**Set of tasks**:
[A] Using the article on special needs trusts, answer each question below:
(i) What are the three primary types of special needs trusts in South Carolina?
(ii) Which federal act sets guidelines that a special needs trust must comply with?
(iii) Which type of trust must include a Medicaid payback provision?
[B] From the article on special needs trusts, reproduce word for word the passage starting with "By carefully addressing" and going on through "and pooled trusts.".

**Source document**:
☆ ☆ ☆ ☆

On Behalf of | Mar 24, 2025 | Trust |

Creating a special needs trust can be one of the most important steps in ensuring the financial security and well-being of a loved one with disabilities. It empowers you to provide for a loved one without jeopardizing eligibility for essential government benefits like Medicaid and Supplemental Security Income (SSI). 

By carefully addressing key considerations, you can craft a trust that supports your loved one’s long-term needs while adhering to trust law.

Types of special needs trusts

In South Carolina, there are three primary types of special needs trusts: first-party, third-party and pooled trusts. 

First-party trusts are funded with the beneficiary’s own assets, such as an inheritance or settlement, and must include a Medicaid payback provision. Third-party trusts, funded by someone other than the beneficiary, do not require payback provisions. 

In contrast, pooled trusts, managed by nonprofit organizations, combine resources for investment purposes while maintaining individual sub-accounts.

Legal requirements

A special needs trust must comply with federal guidelines under the Omnibus Budget Reconciliation Act of 1993 (OBRA-93) and South Carolina’s trust formation laws

The trust must be irrevocable, include a spendthrift clause and explicitly state that it supplements government benefits. Proper drafting is crucial to avoid disqualifying the beneficiary from essential programs.

Trustee responsibilities

Selecting a trustee is a critical decision. They manage the trust’s assets and make distributions meant to enhance the beneficiary’s quality of life without affecting government benefit eligibility. Consider appointing a professional trustee or co-trustee for their experience and the oversight they provide.

Funding considerations

Improper funding can jeopardize the trust’s effectiveness. It is critical to see that assets are transferred correctly and the trust is adequately funded to meet the beneficiary’s needs over time. An estate planning representative can help you understand your funding options.

☆ ☆ ☆ ☆

**Data section**:
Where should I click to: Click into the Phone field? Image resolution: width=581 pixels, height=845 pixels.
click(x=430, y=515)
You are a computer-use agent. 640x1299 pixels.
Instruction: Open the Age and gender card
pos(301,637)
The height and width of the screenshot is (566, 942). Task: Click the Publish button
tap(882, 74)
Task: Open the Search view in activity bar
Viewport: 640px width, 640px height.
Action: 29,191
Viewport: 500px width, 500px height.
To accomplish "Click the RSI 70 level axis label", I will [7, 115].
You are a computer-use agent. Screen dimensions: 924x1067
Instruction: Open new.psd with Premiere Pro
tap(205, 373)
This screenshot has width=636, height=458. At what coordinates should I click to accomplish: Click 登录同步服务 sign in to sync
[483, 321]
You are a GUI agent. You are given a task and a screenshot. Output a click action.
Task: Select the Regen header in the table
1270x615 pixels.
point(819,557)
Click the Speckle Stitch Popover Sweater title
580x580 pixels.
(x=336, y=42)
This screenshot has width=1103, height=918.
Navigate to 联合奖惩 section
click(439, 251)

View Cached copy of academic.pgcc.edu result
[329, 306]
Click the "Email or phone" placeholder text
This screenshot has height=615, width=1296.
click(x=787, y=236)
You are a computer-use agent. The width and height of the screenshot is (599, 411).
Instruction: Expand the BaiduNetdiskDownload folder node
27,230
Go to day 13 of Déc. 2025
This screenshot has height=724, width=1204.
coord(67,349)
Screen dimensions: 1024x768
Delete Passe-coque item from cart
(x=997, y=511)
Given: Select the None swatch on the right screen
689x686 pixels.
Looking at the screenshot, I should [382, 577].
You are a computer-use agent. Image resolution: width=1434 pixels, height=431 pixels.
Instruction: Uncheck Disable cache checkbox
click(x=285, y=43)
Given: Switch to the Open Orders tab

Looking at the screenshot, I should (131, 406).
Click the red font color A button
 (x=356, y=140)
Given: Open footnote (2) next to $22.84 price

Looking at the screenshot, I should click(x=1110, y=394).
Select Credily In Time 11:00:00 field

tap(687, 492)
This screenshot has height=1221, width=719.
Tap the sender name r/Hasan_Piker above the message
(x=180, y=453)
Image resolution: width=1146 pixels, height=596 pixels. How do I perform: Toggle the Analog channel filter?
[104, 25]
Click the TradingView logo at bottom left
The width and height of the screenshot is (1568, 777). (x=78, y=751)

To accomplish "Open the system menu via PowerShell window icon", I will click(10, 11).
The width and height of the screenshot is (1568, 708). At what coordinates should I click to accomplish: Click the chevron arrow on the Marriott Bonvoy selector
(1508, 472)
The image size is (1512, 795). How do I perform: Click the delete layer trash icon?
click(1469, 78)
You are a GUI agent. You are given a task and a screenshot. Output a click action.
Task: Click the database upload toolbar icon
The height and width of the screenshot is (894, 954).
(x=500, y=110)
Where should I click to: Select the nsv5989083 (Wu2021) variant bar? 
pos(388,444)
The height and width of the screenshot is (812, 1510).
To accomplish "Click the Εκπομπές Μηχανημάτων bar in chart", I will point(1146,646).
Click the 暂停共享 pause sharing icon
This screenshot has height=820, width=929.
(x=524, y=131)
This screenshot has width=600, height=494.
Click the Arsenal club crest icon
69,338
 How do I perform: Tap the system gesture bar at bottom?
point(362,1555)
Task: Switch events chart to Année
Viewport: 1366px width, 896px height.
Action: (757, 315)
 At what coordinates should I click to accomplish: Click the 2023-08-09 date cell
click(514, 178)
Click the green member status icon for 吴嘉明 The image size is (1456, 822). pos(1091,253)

☆ ☆ ☆ ☆

**Results by task**:
[A]
(i) First-party, third-party and pooled trusts.
(ii) The Omnibus Budget Reconciliation Act of 1993 (OBRA-93).
(iii) First-party trusts.

[B]
By carefully addressing key considerations, you can craft a trust that supports your loved one’s long-term needs while adhering to trust law.

Types of special needs trusts

In South Carolina, there are three primary types of special needs trusts: first-party, third-party and pooled trusts.